Word spread about Dad’s trouble. It doesn’t take long in a small, farm community. 4 or 5 farmers wanted to help out. Then, more came. And more. At least 20 farmers from the area organized and started harvesting my Dad’s crops while he was in the hospital. It gives me goosebumps just thinking about it. I remember multiple combines and tractors and trucks all over the place. People helping…everywhere. Farmers donating their time while their own crops still remained in the fields.
I vividly remember everyone taking a break one afternoon eating some lunch. And here comes the local fuel truck. He was donating fuel. Each combine pulled up and got topped off. Farmers were chatting as they leaned against pickup trucks. Laughing and reminiscing as they sat on tailgates. It was amazing. Surreal. Then, I’d think of my Dad shuffling down the halls of the hospital trying to regain his coordination.
The surgery went well, but there’s still a hole in my Dad’s head today. A part of his skull that was cut out, leaving a soft spot the size of two silver dollars.
Today, I imagine him scratching his head and then feeling that soft spot…remembering how quick life can change. And how much he’s loved in the community he lives in. You don’t see that kind of support, kindness, or unselfishness very often.
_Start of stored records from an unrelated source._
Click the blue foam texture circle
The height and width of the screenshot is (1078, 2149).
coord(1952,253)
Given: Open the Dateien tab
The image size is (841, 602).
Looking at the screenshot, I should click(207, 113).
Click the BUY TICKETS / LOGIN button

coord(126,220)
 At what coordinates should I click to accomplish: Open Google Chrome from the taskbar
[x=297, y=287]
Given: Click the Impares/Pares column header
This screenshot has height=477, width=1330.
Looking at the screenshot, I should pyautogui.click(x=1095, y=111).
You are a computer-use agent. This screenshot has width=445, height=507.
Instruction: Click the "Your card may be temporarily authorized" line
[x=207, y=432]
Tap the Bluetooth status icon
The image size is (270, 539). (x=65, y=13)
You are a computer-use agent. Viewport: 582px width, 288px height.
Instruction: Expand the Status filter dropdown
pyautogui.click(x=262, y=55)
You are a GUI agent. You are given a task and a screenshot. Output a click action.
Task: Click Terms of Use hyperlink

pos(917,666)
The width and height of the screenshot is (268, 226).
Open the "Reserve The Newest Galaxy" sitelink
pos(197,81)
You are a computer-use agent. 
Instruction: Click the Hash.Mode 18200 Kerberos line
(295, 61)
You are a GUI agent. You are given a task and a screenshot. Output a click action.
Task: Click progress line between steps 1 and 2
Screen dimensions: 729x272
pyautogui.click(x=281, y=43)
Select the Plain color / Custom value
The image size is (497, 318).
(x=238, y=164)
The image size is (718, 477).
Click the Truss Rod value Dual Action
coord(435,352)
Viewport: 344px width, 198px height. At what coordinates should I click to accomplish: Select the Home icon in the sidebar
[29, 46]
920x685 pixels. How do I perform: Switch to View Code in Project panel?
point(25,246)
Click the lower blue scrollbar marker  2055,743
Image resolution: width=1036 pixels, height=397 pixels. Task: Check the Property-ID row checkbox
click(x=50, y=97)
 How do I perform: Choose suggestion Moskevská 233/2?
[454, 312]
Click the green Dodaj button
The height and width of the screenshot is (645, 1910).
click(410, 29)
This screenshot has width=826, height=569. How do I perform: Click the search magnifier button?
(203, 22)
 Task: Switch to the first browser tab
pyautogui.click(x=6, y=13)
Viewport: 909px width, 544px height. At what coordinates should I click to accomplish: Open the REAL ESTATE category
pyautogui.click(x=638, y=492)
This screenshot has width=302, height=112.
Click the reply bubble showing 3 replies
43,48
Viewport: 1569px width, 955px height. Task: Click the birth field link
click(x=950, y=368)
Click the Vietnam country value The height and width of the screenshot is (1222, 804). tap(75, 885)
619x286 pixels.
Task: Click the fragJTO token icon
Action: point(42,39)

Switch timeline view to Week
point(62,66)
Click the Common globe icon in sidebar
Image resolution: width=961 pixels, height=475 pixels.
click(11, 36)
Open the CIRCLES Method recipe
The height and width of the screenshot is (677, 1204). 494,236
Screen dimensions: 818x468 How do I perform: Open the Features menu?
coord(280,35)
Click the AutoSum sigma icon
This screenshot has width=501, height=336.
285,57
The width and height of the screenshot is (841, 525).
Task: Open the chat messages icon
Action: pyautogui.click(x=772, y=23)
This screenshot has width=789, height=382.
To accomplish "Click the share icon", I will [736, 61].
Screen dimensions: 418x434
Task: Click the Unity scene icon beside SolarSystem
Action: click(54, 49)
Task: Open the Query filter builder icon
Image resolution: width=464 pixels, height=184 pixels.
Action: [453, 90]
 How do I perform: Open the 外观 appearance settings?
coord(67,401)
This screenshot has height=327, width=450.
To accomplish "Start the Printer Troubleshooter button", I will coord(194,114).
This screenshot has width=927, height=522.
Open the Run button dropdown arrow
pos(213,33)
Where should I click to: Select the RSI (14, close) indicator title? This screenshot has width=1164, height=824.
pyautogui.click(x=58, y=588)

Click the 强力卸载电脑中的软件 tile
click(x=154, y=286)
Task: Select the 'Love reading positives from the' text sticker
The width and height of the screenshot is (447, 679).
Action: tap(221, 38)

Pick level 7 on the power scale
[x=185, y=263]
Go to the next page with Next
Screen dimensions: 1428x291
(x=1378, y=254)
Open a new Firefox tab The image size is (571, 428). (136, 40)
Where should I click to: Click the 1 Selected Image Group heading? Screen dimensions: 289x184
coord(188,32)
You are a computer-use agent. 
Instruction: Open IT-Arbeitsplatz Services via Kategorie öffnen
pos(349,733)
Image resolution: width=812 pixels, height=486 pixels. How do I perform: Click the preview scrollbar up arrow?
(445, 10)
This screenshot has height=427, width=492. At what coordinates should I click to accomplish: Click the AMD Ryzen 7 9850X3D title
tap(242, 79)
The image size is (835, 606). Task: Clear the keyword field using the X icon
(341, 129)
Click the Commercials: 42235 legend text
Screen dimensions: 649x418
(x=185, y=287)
You may not have a hole in your head to remind you of how fragile and beautiful life is. But maybe you have your own special memories to remind you of why you do what you do. Of who you’re working for. Of the impact you’d like to make on the world. And maybe this story will make you pause for a few minutes in the middle of your busy day to remember what truly is important.
You may have business goals…but what are your true goals? In the end, what is it that will give you a happy and fulfilled life? For me…everything I do is for my family. When I’m feeling overworked and frustrated, I think of my life on the farm. It wasn’t easy, but I cherish that time. I think of my Dad. I think of his neighbors who dropped everything to lend a hand.
The work will get done, just don’t lose sight of the simple things we cherish and yet take for granted too often. Like Harlan Coben says in one of his books, “We make plans, and God laughs.”